**Brief 1**
Answer these from the source, one line each:
(a) What does the source call the biggest difficulty on hybrid fiber/coax networks?
(b) What is the approximate global ratio of twisted copper pairs to hybrid fiber/coax lines?
(c) On what date did the U.S. Congress pass the Telecommunications Act of 1996?

**Source**

To avoid collisions, in some cable systems, upstream packets are gated onto the network via control signals embedded in the downstream information. Other approaches divide the upstream path into frequency channels and allocate a channel to each user. Still others combine these two multiplexing methods. A few modem companies are proposing techniques like spectrum spreading or code-division multiplexing to reduce susceptibility to interference from antennas and other sources of electromagnetic radiation outside the system. Called ingress noise, it is the biggest difficulty on hybrid fiber/coax networks.

Variation in the capacity of cable systems depends less on cable length than on ingress noise and on the number of users seeking simultaneous access to a shared line. (Cable data rates are not particularly sensitive to the length of the coaxial cable; amplifiers in the cable network keep signal power high enough to make length a minor consideration.)

Because cable TV systems use a shared-bus architecture, they may be less expensive to implement than ADSL. But that shared architecture is a double-edged sword. As with any shared medium, as more users go on-line, the capacity available to any one user inevitably falls.

At present, the point is somewhat academic since the top speeds of both ADSL and cable systems will not be usable for years anyway. Internet server speeds, network delays, and personal computer limitations will hold usable rates at or below 2 Mb/s for the foreseeable future. So far, ADSL offers higher security and reliability. Cable modems may offer a less expensive network solution because of the cable plant's shared architecture, but that differential is more than offset by infrastructure costs required to upgrade existing coaxial cable networks to hybrid fiber/coax. The technologies for both ADSL and cable modems are at about the same state of maturity and integration.

ADSL's greatest advantage is that it can make use of existing twisted copper pairs, which are numerous indeed compared with the number of hybrid fiber/coax lines that exist in upgraded cable systems. Today the global ratio is on the order of 600 million to 6 million, or about 100:1. In the United States, it is about 20:1. Even with aggressive cable upgrades, the numbers are not likely to reach parity over the next five or six years.

U.S. Telecom Act of 1996

By a large majority, the U.S. Congress passed the Telecommunications Act of 1996 last Feb. 8. It was a sweeping amendment to the 62-year-old Communications Act of 1934, which created the U.S. Federal Communications Commission (FCC), and it brings full-fledged competition to the U.S. telecommunications industry. Under the new law, services and their providers are allowed or disallowed not by regulation, as in the past, but by contracts negotiated among the participants, none of which is a regulated monopoly. The effects of these revolutionary changes will be felt for years to come.

For the first time, long-distance carriers are permitted to provide local telephone service. Local carriers, being no longer regulated as local monopolies, are free to offer all long-distance services. Cable television companies may offer telephony and information services, and the telephone companies can carry entertainment and information services into homes. Lastly, media companies have greater freedom to acquire and hold assets in any one service area.

The 1996 act supersedes the Modification of Final Judgment (MFJ)--the 1982 consent decree under which AT&T was divested in 1984 of the seven "Baby Bells," the nickname for the Bell regional holding companies. It also eliminates the role of Federal District Judge Harold Greene, who has been monitoring the MFJ since then, in part through triennial Department of Justice reviews of the state of the telecommunications industry. The MFJ had prevented AT&T from entering local telephony markets and had barred the Baby Bells from several activities: certain types of long-distance telephony, manufacturing, and transmitting entertainment and information programs over their own phone lines.

**Brief 2**
How many lines in the entries below contain the string "pixels"? Reply with the number only.

**Records provided**

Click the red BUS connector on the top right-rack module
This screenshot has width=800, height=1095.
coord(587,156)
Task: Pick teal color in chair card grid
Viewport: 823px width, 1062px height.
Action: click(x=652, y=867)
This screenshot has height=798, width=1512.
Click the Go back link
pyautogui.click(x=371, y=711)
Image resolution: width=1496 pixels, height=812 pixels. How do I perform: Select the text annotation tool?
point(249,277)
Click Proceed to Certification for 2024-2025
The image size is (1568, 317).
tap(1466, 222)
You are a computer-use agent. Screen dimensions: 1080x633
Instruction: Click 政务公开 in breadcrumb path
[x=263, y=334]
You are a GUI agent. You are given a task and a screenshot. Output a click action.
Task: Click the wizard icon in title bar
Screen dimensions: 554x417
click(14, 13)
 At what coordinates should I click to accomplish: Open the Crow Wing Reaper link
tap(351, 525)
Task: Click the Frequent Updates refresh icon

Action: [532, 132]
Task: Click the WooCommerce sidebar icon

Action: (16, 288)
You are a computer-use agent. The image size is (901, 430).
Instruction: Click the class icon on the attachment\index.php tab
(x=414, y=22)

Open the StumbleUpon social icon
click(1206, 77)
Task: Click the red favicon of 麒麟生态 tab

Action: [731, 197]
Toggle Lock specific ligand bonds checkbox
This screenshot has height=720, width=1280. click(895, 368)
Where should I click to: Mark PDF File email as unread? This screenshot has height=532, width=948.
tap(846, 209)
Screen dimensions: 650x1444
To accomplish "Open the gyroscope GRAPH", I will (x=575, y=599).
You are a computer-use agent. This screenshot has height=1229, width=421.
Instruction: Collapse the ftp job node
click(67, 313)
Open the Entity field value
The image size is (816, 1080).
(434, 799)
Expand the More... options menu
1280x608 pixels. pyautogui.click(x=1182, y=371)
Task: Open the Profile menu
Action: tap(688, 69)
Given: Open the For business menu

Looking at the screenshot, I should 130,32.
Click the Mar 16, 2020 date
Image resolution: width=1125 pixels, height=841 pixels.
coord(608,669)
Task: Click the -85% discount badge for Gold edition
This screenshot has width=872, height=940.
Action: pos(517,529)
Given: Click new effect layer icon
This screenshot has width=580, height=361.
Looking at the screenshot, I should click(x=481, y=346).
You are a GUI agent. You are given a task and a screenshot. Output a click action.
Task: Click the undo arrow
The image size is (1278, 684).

**Complete response 1**
(a) Ingress noise
(b) About 100:1 (600 million to 6 million)
(c) Feb. 8

**Complete response 2**
3